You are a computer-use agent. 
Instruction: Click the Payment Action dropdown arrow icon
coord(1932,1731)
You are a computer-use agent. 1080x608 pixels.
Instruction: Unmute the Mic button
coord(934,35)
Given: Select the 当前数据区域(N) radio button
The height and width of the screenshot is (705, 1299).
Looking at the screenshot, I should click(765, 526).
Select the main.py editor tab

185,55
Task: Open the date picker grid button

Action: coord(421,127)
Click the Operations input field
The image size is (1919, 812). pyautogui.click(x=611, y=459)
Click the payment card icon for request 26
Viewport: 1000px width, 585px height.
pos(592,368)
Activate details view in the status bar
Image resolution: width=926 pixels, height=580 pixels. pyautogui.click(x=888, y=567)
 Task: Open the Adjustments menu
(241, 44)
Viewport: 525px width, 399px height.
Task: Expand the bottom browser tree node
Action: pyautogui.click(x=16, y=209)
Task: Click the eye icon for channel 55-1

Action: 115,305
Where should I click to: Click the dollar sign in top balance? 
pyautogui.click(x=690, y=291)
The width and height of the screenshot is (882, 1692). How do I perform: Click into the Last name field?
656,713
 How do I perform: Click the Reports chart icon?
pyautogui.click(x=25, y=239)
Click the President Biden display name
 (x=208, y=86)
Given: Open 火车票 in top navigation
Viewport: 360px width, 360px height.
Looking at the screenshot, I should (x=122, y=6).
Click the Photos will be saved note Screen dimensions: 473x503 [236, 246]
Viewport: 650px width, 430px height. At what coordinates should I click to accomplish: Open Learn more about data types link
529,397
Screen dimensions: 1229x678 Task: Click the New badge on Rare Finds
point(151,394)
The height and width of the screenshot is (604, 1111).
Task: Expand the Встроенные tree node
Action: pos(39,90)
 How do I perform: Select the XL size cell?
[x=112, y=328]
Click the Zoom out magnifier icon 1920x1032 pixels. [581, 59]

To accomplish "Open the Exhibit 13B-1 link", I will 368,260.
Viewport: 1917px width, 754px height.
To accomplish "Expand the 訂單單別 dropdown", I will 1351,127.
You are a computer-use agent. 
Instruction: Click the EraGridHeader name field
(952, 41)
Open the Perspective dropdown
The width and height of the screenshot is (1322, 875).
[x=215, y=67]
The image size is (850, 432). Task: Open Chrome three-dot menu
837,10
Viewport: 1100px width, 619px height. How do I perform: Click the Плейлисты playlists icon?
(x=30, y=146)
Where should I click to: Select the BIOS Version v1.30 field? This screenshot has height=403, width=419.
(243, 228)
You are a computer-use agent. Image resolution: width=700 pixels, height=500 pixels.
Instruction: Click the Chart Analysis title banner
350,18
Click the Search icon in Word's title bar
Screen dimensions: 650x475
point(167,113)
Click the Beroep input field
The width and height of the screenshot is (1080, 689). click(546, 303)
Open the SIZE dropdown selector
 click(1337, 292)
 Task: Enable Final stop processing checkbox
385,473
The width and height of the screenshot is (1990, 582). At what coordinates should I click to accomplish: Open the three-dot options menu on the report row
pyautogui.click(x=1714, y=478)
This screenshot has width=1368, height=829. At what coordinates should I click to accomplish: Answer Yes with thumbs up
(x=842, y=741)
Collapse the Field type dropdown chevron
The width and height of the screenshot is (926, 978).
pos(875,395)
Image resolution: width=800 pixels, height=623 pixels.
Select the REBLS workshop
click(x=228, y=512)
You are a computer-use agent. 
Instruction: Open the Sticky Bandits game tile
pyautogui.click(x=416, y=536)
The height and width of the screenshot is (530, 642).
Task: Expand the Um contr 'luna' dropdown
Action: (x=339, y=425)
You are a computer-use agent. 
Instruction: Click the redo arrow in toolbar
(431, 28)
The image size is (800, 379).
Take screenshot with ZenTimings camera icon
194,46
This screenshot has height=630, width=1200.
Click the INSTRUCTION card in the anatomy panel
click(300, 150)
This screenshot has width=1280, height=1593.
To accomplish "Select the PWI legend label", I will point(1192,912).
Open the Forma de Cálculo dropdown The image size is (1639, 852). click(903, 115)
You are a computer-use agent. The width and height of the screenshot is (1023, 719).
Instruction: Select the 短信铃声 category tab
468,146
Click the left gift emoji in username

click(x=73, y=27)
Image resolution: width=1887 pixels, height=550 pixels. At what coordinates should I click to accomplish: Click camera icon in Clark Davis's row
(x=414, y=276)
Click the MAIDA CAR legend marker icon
____
#### [Requirement]
Output, from the data above, the lines from the line with "Open the SIZE dropdown selector" to the line with "Image resolution: width=800" exactly as they stand, both ends included and nothing else.

#### [Solution for this task]
Open the SIZE dropdown selector
 click(1337, 292)
 Task: Enable Final stop processing checkbox
385,473
The width and height of the screenshot is (1990, 582). At what coordinates should I click to accomplish: Open the three-dot options menu on the report row
pyautogui.click(x=1714, y=478)
This screenshot has width=1368, height=829. At what coordinates should I click to accomplish: Answer Yes with thumbs up
(x=842, y=741)
Collapse the Field type dropdown chevron
The width and height of the screenshot is (926, 978).
pos(875,395)
Image resolution: width=800 pixels, height=623 pixels.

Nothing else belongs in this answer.